■ EXERCISE ■
All of the lines below should be printed again exactly as they are.

■ SUPPLIED RECORDS ■
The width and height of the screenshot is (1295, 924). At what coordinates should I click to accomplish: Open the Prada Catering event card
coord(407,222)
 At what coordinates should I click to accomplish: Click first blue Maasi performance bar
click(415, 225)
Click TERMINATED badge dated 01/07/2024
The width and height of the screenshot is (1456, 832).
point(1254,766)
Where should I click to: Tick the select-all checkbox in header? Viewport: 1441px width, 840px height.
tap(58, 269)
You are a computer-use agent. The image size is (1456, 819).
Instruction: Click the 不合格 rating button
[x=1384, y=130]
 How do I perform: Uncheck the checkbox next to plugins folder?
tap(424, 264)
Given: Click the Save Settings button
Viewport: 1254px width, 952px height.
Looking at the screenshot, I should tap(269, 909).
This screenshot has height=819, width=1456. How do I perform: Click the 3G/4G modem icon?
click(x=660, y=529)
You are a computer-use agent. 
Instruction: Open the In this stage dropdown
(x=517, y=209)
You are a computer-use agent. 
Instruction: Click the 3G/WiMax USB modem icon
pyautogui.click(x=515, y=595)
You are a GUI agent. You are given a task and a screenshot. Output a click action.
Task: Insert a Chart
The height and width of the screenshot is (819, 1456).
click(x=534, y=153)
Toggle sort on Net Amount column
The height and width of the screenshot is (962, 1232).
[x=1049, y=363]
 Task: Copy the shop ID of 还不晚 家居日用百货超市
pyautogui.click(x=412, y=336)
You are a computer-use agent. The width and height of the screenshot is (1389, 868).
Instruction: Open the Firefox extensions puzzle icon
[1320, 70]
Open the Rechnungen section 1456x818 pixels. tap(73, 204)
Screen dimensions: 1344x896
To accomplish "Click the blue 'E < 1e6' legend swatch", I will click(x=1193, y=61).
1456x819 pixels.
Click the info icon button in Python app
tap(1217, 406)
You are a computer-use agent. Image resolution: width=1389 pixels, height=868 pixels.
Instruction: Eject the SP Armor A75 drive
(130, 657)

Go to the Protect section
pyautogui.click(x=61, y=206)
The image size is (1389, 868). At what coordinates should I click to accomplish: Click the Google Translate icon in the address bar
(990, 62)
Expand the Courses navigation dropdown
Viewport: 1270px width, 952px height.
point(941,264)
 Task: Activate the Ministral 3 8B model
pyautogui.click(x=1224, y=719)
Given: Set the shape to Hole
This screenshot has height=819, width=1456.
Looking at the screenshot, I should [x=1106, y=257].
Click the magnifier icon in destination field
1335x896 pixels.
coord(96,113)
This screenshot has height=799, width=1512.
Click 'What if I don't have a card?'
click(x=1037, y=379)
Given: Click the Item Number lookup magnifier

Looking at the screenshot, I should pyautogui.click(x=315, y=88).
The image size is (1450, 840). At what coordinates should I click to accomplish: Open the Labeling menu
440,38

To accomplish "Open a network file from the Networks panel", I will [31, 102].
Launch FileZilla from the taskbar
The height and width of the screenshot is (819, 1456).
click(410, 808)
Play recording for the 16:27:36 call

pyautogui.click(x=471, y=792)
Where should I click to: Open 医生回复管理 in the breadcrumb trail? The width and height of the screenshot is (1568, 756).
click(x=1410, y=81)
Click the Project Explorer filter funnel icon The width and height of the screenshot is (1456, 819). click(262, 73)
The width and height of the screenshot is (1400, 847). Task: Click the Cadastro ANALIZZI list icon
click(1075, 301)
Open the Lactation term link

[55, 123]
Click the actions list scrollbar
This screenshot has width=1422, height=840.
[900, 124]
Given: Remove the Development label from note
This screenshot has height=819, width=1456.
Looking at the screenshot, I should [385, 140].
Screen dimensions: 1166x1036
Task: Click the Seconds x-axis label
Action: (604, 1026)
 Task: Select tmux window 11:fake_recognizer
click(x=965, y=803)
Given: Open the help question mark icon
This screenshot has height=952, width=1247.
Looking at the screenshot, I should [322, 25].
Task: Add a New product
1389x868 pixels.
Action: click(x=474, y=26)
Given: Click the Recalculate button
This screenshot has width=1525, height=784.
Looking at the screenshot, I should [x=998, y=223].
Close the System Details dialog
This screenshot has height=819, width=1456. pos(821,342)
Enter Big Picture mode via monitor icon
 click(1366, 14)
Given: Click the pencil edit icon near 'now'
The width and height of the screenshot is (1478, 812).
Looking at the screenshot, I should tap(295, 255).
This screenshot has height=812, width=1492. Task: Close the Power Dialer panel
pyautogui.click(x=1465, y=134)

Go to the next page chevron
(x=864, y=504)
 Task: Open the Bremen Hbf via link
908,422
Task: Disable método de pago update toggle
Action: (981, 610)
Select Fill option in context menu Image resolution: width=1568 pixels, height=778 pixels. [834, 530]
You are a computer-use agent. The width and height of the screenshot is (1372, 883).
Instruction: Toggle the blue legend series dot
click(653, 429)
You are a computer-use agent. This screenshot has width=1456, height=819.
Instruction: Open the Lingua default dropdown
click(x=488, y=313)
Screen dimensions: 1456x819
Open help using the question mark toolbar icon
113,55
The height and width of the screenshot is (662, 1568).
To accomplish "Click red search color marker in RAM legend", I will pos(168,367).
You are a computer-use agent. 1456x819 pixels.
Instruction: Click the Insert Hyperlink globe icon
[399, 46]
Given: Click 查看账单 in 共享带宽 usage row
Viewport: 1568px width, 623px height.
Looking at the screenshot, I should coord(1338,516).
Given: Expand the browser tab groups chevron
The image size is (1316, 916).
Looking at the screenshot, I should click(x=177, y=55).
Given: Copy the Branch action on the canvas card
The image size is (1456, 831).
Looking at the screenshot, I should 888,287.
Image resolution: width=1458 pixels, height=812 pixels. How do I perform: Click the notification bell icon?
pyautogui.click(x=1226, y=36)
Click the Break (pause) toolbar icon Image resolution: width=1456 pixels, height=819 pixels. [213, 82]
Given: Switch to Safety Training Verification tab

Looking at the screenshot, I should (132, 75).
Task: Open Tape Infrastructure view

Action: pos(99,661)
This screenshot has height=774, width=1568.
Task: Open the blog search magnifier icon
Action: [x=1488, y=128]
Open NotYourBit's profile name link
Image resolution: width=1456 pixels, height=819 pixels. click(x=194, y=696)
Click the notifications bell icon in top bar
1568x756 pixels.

■ RESPONSE TO THE EXERCISE ■
The width and height of the screenshot is (1295, 924). At what coordinates should I click to accomplish: Open the Prada Catering event card
coord(407,222)
 At what coordinates should I click to accomplish: Click first blue Maasi performance bar
click(415, 225)
Click TERMINATED badge dated 01/07/2024
The width and height of the screenshot is (1456, 832).
point(1254,766)
Where should I click to: Tick the select-all checkbox in header? Viewport: 1441px width, 840px height.
tap(58, 269)
You are a computer-use agent. The image size is (1456, 819).
Instruction: Click the 不合格 rating button
[x=1384, y=130]
 How do I perform: Uncheck the checkbox next to plugins folder?
tap(424, 264)
Given: Click the Save Settings button
Viewport: 1254px width, 952px height.
Looking at the screenshot, I should tap(269, 909).
This screenshot has height=819, width=1456. How do I perform: Click the 3G/4G modem icon?
click(x=660, y=529)
You are a computer-use agent. 
Instruction: Open the In this stage dropdown
(x=517, y=209)
You are a computer-use agent. 
Instruction: Click the 3G/WiMax USB modem icon
pyautogui.click(x=515, y=595)
You are a GUI agent. You are given a task and a screenshot. Output a click action.
Task: Insert a Chart
The height and width of the screenshot is (819, 1456).
click(x=534, y=153)
Toggle sort on Net Amount column
The height and width of the screenshot is (962, 1232).
[x=1049, y=363]
 Task: Copy the shop ID of 还不晚 家居日用百货超市
pyautogui.click(x=412, y=336)
You are a computer-use agent. The width and height of the screenshot is (1389, 868).
Instruction: Open the Firefox extensions puzzle icon
[1320, 70]
Open the Rechnungen section 1456x818 pixels. tap(73, 204)
Screen dimensions: 1344x896
To accomplish "Click the blue 'E < 1e6' legend swatch", I will click(x=1193, y=61).
1456x819 pixels.
Click the info icon button in Python app
tap(1217, 406)
You are a computer-use agent. Image resolution: width=1389 pixels, height=868 pixels.
Instruction: Eject the SP Armor A75 drive
(130, 657)

Go to the Protect section
pyautogui.click(x=61, y=206)
The image size is (1389, 868). At what coordinates should I click to accomplish: Click the Google Translate icon in the address bar
(990, 62)
Expand the Courses navigation dropdown
Viewport: 1270px width, 952px height.
point(941,264)
 Task: Activate the Ministral 3 8B model
pyautogui.click(x=1224, y=719)
Given: Set the shape to Hole
This screenshot has height=819, width=1456.
Looking at the screenshot, I should [x=1106, y=257].
Click the magnifier icon in destination field
1335x896 pixels.
coord(96,113)
This screenshot has height=799, width=1512.
Click 'What if I don't have a card?'
click(x=1037, y=379)
Given: Click the Item Number lookup magnifier

Looking at the screenshot, I should pyautogui.click(x=315, y=88).
The image size is (1450, 840). At what coordinates should I click to accomplish: Open the Labeling menu
440,38

To accomplish "Open a network file from the Networks panel", I will [31, 102].
Launch FileZilla from the taskbar
The height and width of the screenshot is (819, 1456).
click(410, 808)
Play recording for the 16:27:36 call

pyautogui.click(x=471, y=792)
Where should I click to: Open 医生回复管理 in the breadcrumb trail? The width and height of the screenshot is (1568, 756).
click(x=1410, y=81)
Click the Project Explorer filter funnel icon The width and height of the screenshot is (1456, 819). click(262, 73)
The width and height of the screenshot is (1400, 847). Task: Click the Cadastro ANALIZZI list icon
click(1075, 301)
Open the Lactation term link

[55, 123]
Click the actions list scrollbar
This screenshot has width=1422, height=840.
[900, 124]
Given: Remove the Development label from note
This screenshot has height=819, width=1456.
Looking at the screenshot, I should [385, 140].
Screen dimensions: 1166x1036
Task: Click the Seconds x-axis label
Action: (604, 1026)
 Task: Select tmux window 11:fake_recognizer
click(x=965, y=803)
Given: Open the help question mark icon
This screenshot has height=952, width=1247.
Looking at the screenshot, I should [322, 25].
Task: Add a New product
1389x868 pixels.
Action: click(x=474, y=26)
Given: Click the Recalculate button
This screenshot has width=1525, height=784.
Looking at the screenshot, I should [x=998, y=223].
Close the System Details dialog
This screenshot has height=819, width=1456. pos(821,342)
Enter Big Picture mode via monitor icon
 click(1366, 14)
Given: Click the pencil edit icon near 'now'
The width and height of the screenshot is (1478, 812).
Looking at the screenshot, I should tap(295, 255).
This screenshot has height=812, width=1492. Task: Close the Power Dialer panel
pyautogui.click(x=1465, y=134)

Go to the next page chevron
(x=864, y=504)
 Task: Open the Bremen Hbf via link
908,422
Task: Disable método de pago update toggle
Action: (981, 610)
Select Fill option in context menu Image resolution: width=1568 pixels, height=778 pixels. [834, 530]
You are a computer-use agent. The width and height of the screenshot is (1372, 883).
Instruction: Toggle the blue legend series dot
click(653, 429)
You are a computer-use agent. This screenshot has width=1456, height=819.
Instruction: Open the Lingua default dropdown
click(x=488, y=313)
Screen dimensions: 1456x819
Open help using the question mark toolbar icon
113,55
The height and width of the screenshot is (662, 1568).
To accomplish "Click red search color marker in RAM legend", I will pos(168,367).
You are a computer-use agent. 1456x819 pixels.
Instruction: Click the Insert Hyperlink globe icon
[399, 46]
Given: Click 查看账单 in 共享带宽 usage row
Viewport: 1568px width, 623px height.
Looking at the screenshot, I should coord(1338,516).
Given: Expand the browser tab groups chevron
The image size is (1316, 916).
Looking at the screenshot, I should click(x=177, y=55).
Given: Copy the Branch action on the canvas card
The image size is (1456, 831).
Looking at the screenshot, I should 888,287.
Image resolution: width=1458 pixels, height=812 pixels. How do I perform: Click the notification bell icon?
pyautogui.click(x=1226, y=36)
Click the Break (pause) toolbar icon Image resolution: width=1456 pixels, height=819 pixels. [213, 82]
Given: Switch to Safety Training Verification tab

Looking at the screenshot, I should (132, 75).
Task: Open Tape Infrastructure view

Action: pos(99,661)
This screenshot has height=774, width=1568.
Task: Open the blog search magnifier icon
Action: [x=1488, y=128]
Open NotYourBit's profile name link
Image resolution: width=1456 pixels, height=819 pixels. click(x=194, y=696)
Click the notifications bell icon in top bar
1568x756 pixels.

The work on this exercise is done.